There have always been selfless professions holding back chaos at Christmas time, but 21st century man has steadily enlarged the realm of "essential services" to include supplying lottery tickets, Slim Jims and Marlboros. ("Wheezin' is the reason for the season.")
Does it really help your bottom line or image to force workers to toil during the holidays? Was there really "no room at the inn," or did a disgruntled Bethlehem Motel 6 clerk just take out his frustrations on Mary and Joseph? ("If they make me miss the Hawaii Bowl, this will be one manger without a continental breakfast. Oy, if I knew someone who could turn water into wine, I'd sure have a merry holiday.")
Okay, some workers are forced to work by their bank account, grudgingly volunteering to take the extra hours for overtime pay. They learn to replace old traditions with new traditions. ("After momma works her double shift cleaning toilets, you can unwrap your new microscope and look for momma's Christmas bonus.")
Of course a few employees are a little too eager to volunteer to work. Don't you worry about leaving the mysterious loner guy in charge of technical support when people call with complaints about the electric gadgets they've just received? ("In order to test your new DVR, you'll need to release static electricity by leaving your back door unlocked. And your cutlery drawer needs to be clearly marked...")

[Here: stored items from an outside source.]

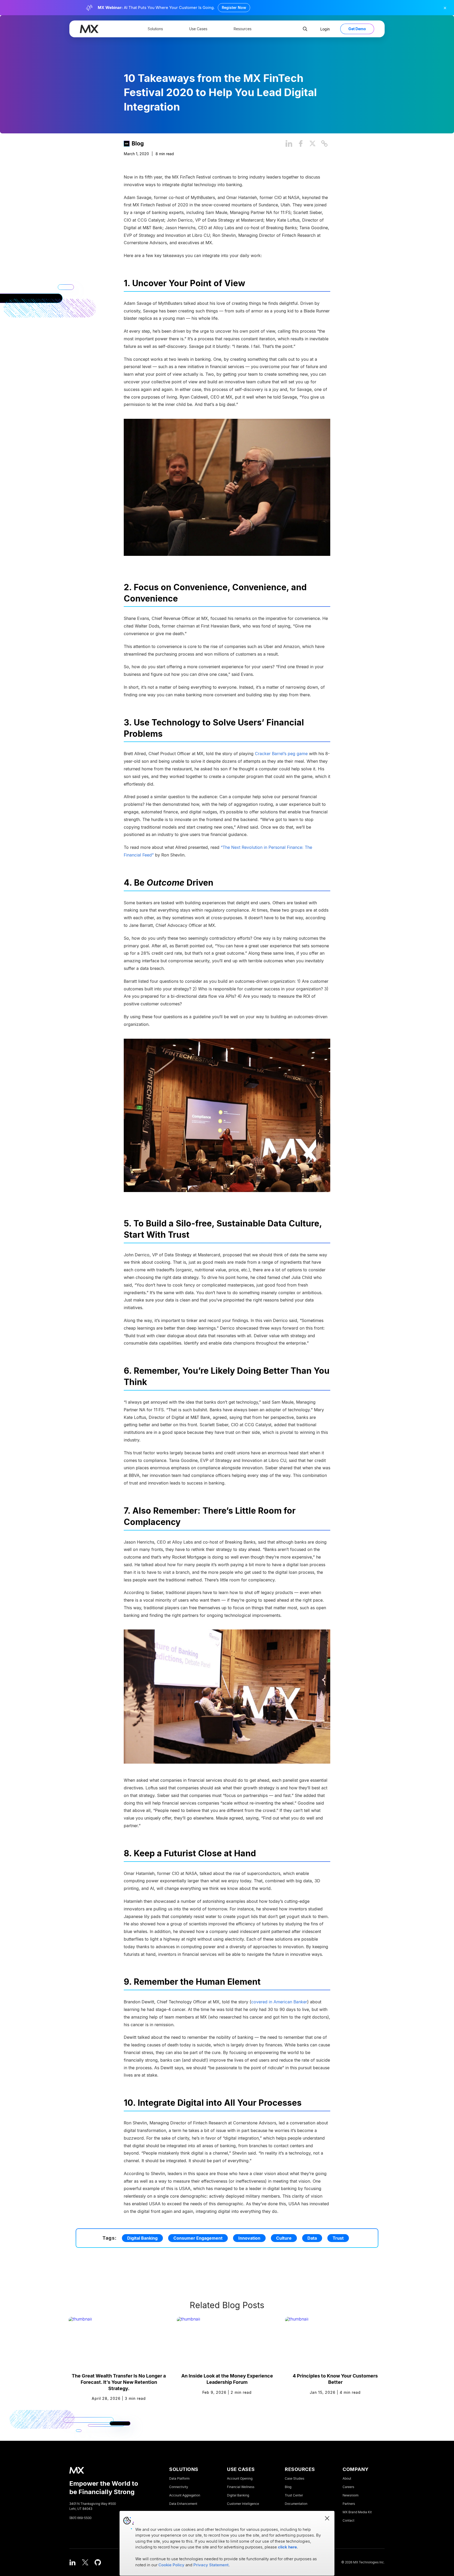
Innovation (249, 2237)
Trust (338, 2237)
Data (312, 2237)
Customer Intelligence (243, 2503)
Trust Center (294, 2495)
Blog (138, 143)
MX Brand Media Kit (357, 2512)
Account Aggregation (184, 2495)
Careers (348, 2487)
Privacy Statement (211, 2564)
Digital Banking (142, 2237)
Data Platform (179, 2478)
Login (325, 29)
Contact (348, 2520)
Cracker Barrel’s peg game (281, 753)
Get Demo (357, 29)
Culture (284, 2237)
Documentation (296, 2503)
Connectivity (178, 2487)
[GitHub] (98, 2562)
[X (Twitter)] (85, 2562)
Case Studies (294, 2478)
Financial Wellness (240, 2487)
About (347, 2478)
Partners (349, 2503)
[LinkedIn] (72, 2562)
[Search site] (305, 29)
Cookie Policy (171, 2564)
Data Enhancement (183, 2503)
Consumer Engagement (198, 2237)
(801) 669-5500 (80, 2518)
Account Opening (239, 2478)
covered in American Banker (279, 2001)
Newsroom (350, 2495)
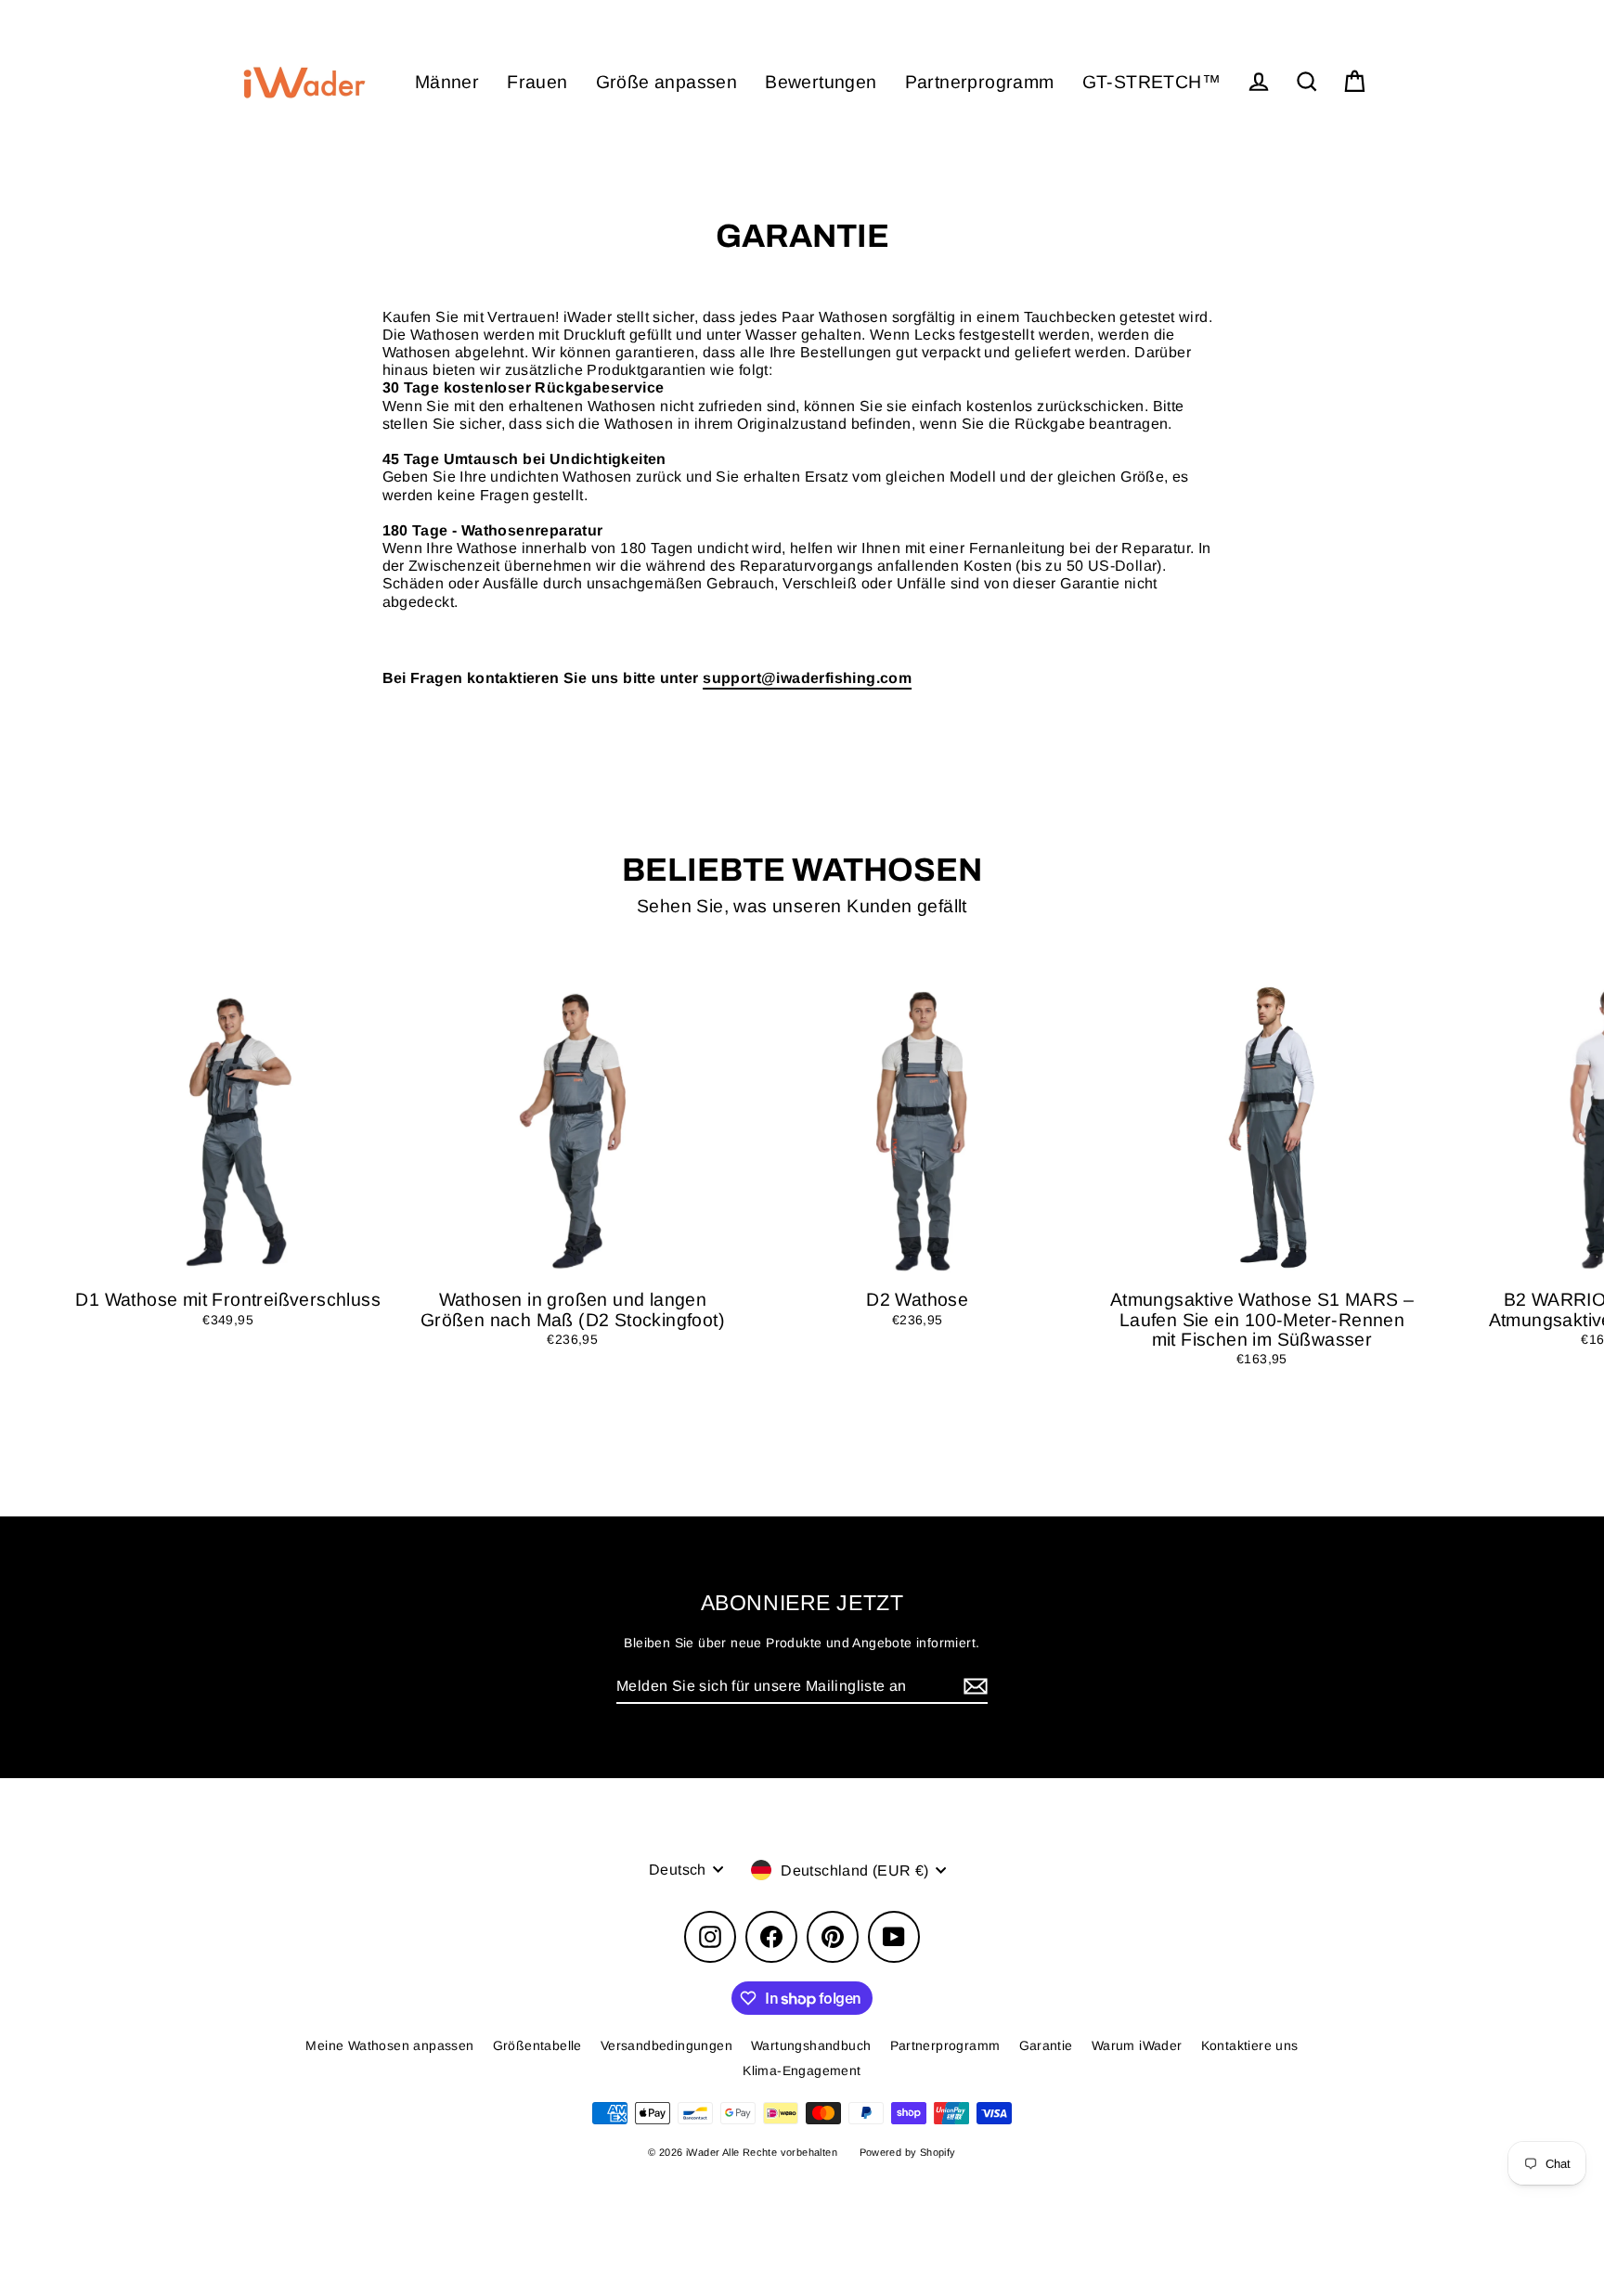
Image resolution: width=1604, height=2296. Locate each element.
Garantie (1046, 2045)
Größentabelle (537, 2045)
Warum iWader (1137, 2045)
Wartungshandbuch (811, 2045)
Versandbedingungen (666, 2045)
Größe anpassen (667, 81)
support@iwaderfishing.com (807, 678)
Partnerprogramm (979, 81)
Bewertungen (820, 81)
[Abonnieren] (973, 1687)
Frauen (537, 81)
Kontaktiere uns (1250, 2045)
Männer (447, 81)
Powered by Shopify (908, 2152)
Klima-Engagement (801, 2070)
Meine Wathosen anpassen (389, 2045)
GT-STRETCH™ (1151, 81)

Let's not forget the folks who volunteer to work so they'll have a good excuse to miss the pre-programmed comments they always get at family gatherings. You know, comments like "Everyone in my bridge club keeps wondering when you'll find a nice girl and settle down -- when I bring the subject up," " Put on a few pounds since last Christmas haven't you?," "Sorry about the congealed salad, bro', but my private jet hit some...," "Johnny, tell Uncle Steve thank you for the box your Wii came in," and "Picking up from our conversation of last December, cuz, I want you to see the 3,000 pages of decoded documents proving that the Island of Misfit Toys actually exists and the military is using it to..."
If you're working the holidays this year, chin up. Long before you, someone was muttering, "Dirty razzinfrazzin. I'll bet they steal the shampoo and swaddling clothes."
Merry Christmas from the Tyree family.